* **Goal of the exercise**: Your reply should contain every record, restated word for word.
══════════════════════════════
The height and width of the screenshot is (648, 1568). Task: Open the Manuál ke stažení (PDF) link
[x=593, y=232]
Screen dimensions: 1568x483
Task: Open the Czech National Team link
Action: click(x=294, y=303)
══════════════════════════════
* **Response box**:
The height and width of the screenshot is (648, 1568). Task: Open the Manuál ke stažení (PDF) link
[x=593, y=232]
Screen dimensions: 1568x483
Task: Open the Czech National Team link
Action: click(x=294, y=303)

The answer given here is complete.